How much work is done by the system when
2.00 moles of O2 expand from a volume of
3.00 liters to a volume of 9.6 liters against a constant external pressure of 0.0100 atm
answer in units of joules
7 years late but i have the same question as alex
This may be a little late but what about moles
w = -pdV
Work done by the system is -
pdV is 0.01*(9.6-6.6)
where did you get the 6.6 from? and i did the work correctly and the answer was wrong.

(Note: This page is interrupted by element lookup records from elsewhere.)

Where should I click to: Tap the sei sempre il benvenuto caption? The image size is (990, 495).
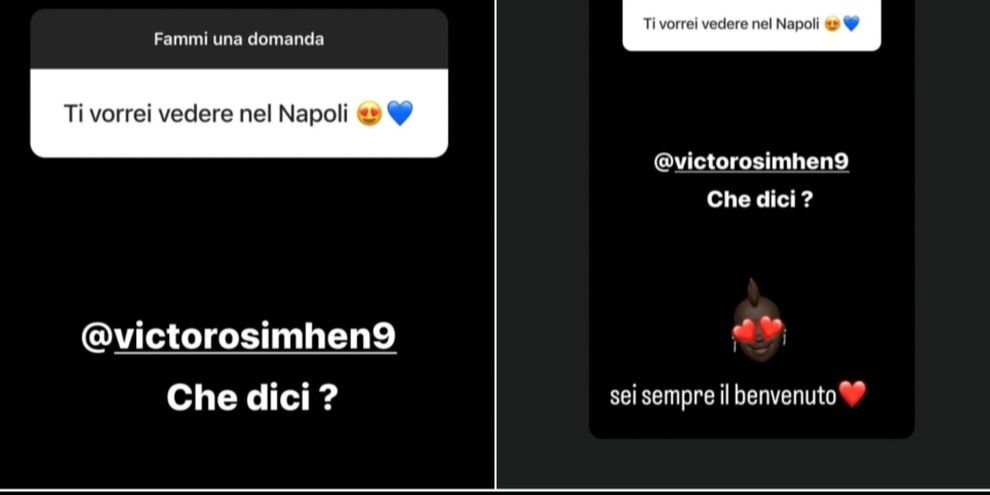(723, 397)
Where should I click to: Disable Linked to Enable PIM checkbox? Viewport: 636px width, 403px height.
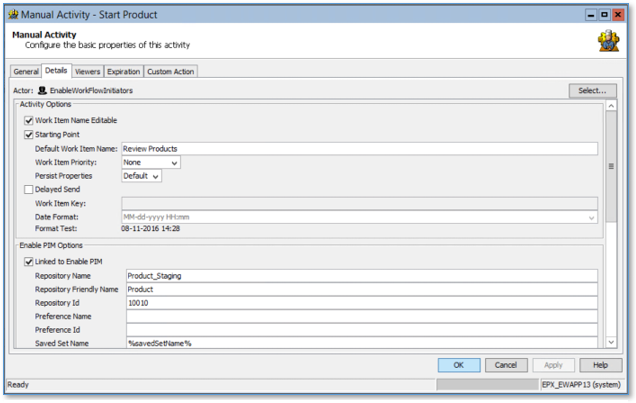click(x=29, y=260)
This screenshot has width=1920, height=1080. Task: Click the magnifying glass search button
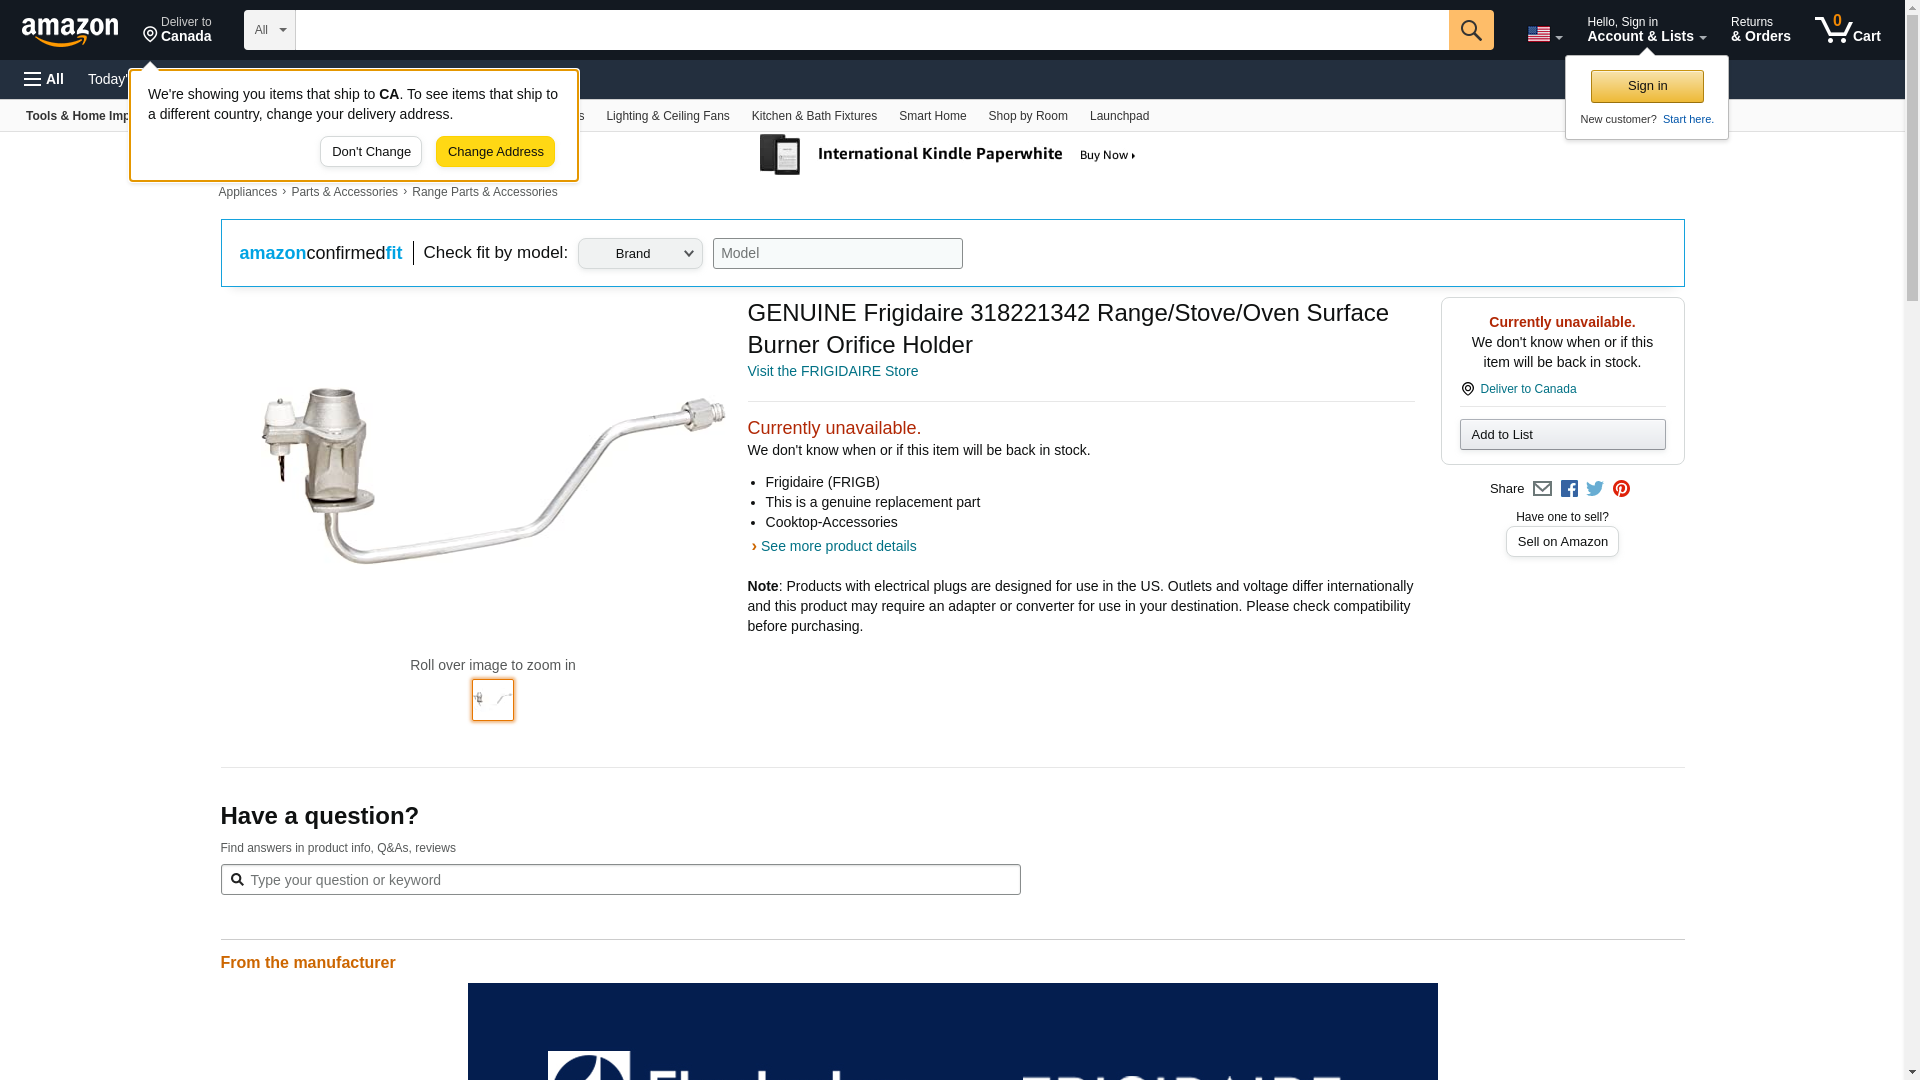[1470, 30]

I typed in the wrong number. That's V2-V1 = (9.6-3.00) so
work = -0.01*6.6 = ? in L*atm since 0.01 is in atm and delta V is L. The problem asks for joules. Convert L*atm to Joules.
1 L*atm = 101.325 joules.
To determine the work done by the system, we can use the formula:
Work = -Pext * ΔV
where:
- Work is the work done by the system
- Pext is the external pressure
- ΔV is the change in volume
In this case, the external pressure is given as 0.0100 atm. However, it is important to note that the units of work should be in joules. Since 1 atm = 101325 Pa and 1 J = 1 kg m²/s², we need to convert atm to Pa to ensure consistent units.
1 atm = 101325 Pa
So, the external pressure of 0.0100 atm can be converted to:
Pext = 0.0100 atm * 101325 Pa/atm
Pext = 1013.25 Pa
Now, we can calculate the change in volume (ΔV) by subtracting the initial volume (V1) from the final volume (V2):
ΔV = V2 - V1
ΔV = 9.6 L - 3.0 L
ΔV = 6.6 L
It is important to note that the volume must be in a unit consistent with the pressure, so we will convert liters (L) to cubic meters (m³):
ΔV = 6.6 L * (1 m³ / 1000 L)
ΔV = 0.0066 m³
Finally, we can calculate the work done by the system:
Work = -Pext * ΔV
Work = -(1013.25 Pa) * (0.0066 m³)
Now, we can multiply these two values to find the work done:
Work = -6.6669 J
Since work is a scalar quantity, we disregard the negative sign and express the value as:
Work = 6.6669 J
Therefore, the work done by the system when 2.00 moles of O2 expand from a volume of 3.00 liters to a volume of 9.6 liters against a constant external pressure of 0.0100 atm is approximately 6.6669 joules.